Each line contains a JSON record:

{
  "timestamp": 1706123456.789,
  "pipeline_kind": "pretrain",
  "run_hash": "abc123",
  "metrics": {
    "pipeline_duration_s": 120.5,
    "progress": 50.0,
    "cluster/total_cpus": 64.0,
    "stages/tasks_completed/download": 100
  },
  "stages": ["PlanStage", "DownloadStage", "BinIdxTokenizationStage"]
}

API Reference#

wandb_hook.py#

Export	Description
`WandbStatsHook`	Context manager that patches `PipelineMonitor._make_stats`
`make_wandb_stats_hook()`	Factory function for recipes
`log_plan_table_to_wandb()`	Log plan table showing datasets and processing config

ObservabilityConfig#

Field	Type	Default	Description
`wandb_log_pipeline_stats`	`bool`	`True`	Enable W&B logging
`wandb_log_plan_table`	`bool`	`True`	Log plan table to W&B
`wandb_log_progress_table`	`bool`	`True`	Log per-dataset progress table
`wandb_log_stage_table`	`bool`	`True`	Log stage overview table
`pipeline_logging_interval_s`	`int`	`30`	Logging interval in seconds
`pipeline_stats_jsonl_path`	`str \| None`	`None`	Path for JSONL output

Troubleshooting#

Metrics not appearing in W&B#

Verify W&B is initialized before the pipeline runs:

import wandb
assert wandb.run is not None, "W&B not initialized"

Check that wandb_log_pipeline_stats: true in your config
Ensure the hook is active during pipeline execution (check for log message: “Installed PipelineMonitor._make_stats patch”)

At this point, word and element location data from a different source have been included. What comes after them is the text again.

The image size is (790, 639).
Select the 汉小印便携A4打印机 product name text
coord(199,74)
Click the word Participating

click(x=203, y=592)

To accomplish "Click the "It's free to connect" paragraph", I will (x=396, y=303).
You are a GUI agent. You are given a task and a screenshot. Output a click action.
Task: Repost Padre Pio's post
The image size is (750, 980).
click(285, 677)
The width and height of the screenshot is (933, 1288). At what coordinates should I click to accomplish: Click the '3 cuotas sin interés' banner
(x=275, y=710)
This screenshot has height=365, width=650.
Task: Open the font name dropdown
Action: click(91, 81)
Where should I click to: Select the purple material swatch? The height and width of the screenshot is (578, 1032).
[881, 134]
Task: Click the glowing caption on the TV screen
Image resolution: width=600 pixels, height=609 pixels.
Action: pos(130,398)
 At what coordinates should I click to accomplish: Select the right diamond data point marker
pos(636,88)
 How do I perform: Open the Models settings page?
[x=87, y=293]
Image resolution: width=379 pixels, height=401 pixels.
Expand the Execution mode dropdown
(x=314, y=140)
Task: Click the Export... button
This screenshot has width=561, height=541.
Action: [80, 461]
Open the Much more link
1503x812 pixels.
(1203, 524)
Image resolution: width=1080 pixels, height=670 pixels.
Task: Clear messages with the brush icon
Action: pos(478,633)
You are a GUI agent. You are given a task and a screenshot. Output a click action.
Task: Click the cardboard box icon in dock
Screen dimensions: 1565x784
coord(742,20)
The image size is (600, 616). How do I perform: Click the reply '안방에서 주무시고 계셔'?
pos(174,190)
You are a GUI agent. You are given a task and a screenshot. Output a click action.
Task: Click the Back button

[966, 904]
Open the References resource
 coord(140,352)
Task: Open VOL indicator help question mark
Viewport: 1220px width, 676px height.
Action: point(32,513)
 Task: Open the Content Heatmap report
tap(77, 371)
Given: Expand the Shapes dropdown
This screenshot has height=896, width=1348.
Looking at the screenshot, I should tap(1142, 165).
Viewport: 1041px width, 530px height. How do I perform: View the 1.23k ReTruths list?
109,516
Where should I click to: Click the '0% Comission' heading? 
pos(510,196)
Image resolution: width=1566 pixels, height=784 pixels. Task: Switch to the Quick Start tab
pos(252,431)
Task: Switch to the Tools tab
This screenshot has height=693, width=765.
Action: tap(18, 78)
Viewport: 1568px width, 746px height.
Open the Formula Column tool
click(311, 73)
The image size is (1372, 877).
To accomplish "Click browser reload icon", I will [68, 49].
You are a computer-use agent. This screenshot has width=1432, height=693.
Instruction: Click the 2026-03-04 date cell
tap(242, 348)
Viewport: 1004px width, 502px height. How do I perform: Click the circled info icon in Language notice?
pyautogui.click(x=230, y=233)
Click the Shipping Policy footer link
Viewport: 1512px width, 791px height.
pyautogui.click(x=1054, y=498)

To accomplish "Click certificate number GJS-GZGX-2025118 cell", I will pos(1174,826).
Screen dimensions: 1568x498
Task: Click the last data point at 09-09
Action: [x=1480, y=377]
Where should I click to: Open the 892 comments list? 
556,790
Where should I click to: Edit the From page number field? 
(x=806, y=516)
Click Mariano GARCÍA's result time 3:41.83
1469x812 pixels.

Import errors for cosmos_xenna#

The hook lazy-imports cosmos_xenna only when entering the context. If you see import errors:

Ensure cosmos-xenna is installed: uv pip install cosmos-xenna
For Ray workers, use --extra xenna in the run command (handled automatically by recipes)

Missing stage metrics#

Some stages may not report all metrics if:

The stage hasn’t processed any tasks yet
The stage has processing_speed_tasks_per_second = None (no speed data available)

These are expected behaviors and the hook gracefully handles missing data.